Records from a dataset:
========================================

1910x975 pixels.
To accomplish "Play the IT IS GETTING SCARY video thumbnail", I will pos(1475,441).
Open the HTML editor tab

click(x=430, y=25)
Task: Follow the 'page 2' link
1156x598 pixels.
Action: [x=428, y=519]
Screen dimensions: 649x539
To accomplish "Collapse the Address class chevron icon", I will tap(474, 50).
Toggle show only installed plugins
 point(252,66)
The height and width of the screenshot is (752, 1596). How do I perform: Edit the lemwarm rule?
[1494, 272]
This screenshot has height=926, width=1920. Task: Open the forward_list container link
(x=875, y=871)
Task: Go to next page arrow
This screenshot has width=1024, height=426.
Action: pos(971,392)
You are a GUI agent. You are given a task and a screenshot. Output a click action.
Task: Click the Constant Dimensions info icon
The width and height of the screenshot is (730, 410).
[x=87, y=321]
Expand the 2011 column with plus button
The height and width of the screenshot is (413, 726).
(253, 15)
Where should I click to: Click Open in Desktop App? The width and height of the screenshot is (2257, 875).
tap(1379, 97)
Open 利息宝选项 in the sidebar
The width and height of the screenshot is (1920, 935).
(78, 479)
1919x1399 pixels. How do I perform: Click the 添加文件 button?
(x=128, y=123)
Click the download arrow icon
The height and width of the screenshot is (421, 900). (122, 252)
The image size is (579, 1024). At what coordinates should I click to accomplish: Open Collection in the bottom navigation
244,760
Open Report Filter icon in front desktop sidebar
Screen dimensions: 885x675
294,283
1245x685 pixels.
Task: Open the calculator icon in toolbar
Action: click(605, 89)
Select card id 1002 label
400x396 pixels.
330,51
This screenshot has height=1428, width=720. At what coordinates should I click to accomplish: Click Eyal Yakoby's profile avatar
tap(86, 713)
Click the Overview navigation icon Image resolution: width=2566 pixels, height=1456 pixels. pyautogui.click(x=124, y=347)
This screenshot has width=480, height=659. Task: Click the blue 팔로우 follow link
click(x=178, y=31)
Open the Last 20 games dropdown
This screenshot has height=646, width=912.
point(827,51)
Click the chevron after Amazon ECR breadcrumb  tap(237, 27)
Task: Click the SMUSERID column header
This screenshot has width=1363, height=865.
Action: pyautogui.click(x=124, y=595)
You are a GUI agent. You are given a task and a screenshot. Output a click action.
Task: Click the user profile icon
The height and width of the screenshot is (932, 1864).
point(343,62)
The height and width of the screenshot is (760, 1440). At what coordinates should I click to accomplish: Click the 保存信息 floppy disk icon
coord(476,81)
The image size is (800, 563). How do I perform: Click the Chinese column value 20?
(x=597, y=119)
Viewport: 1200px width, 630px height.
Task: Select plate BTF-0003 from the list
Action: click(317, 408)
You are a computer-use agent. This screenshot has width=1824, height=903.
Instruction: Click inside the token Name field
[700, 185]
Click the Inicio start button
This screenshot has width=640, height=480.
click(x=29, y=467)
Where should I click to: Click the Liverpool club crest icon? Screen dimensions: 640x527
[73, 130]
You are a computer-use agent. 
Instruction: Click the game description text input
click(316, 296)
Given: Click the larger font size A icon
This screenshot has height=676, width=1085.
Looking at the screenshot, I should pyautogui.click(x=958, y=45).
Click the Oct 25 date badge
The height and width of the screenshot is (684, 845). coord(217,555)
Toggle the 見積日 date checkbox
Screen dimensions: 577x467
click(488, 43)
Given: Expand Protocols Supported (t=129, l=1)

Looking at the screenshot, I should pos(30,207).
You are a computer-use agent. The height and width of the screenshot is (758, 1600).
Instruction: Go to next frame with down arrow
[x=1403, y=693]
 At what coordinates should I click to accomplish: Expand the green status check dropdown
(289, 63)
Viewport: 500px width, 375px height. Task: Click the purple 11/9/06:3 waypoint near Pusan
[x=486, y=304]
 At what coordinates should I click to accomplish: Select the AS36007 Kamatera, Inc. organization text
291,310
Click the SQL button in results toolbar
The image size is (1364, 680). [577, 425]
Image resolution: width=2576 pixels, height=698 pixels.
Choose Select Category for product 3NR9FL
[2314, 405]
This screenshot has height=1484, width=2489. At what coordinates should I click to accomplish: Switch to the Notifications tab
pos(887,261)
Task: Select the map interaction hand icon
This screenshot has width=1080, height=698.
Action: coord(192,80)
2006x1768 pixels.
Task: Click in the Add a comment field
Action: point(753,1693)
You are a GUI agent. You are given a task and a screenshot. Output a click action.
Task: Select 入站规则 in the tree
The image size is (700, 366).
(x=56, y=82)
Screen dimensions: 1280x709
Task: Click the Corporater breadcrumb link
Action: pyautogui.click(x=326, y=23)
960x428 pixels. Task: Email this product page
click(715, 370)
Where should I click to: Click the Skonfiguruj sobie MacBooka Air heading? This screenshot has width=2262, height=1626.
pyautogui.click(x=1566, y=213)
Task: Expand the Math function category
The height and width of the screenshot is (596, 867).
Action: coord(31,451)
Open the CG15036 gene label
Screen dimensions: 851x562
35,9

========================================

For every line above that includes the word "resolution", return the line.

Click the Overview navigation icon Image resolution: width=2566 pixels, height=1456 pixels. pyautogui.click(x=124, y=347)
Image resolution: width=2576 pixels, height=698 pixels.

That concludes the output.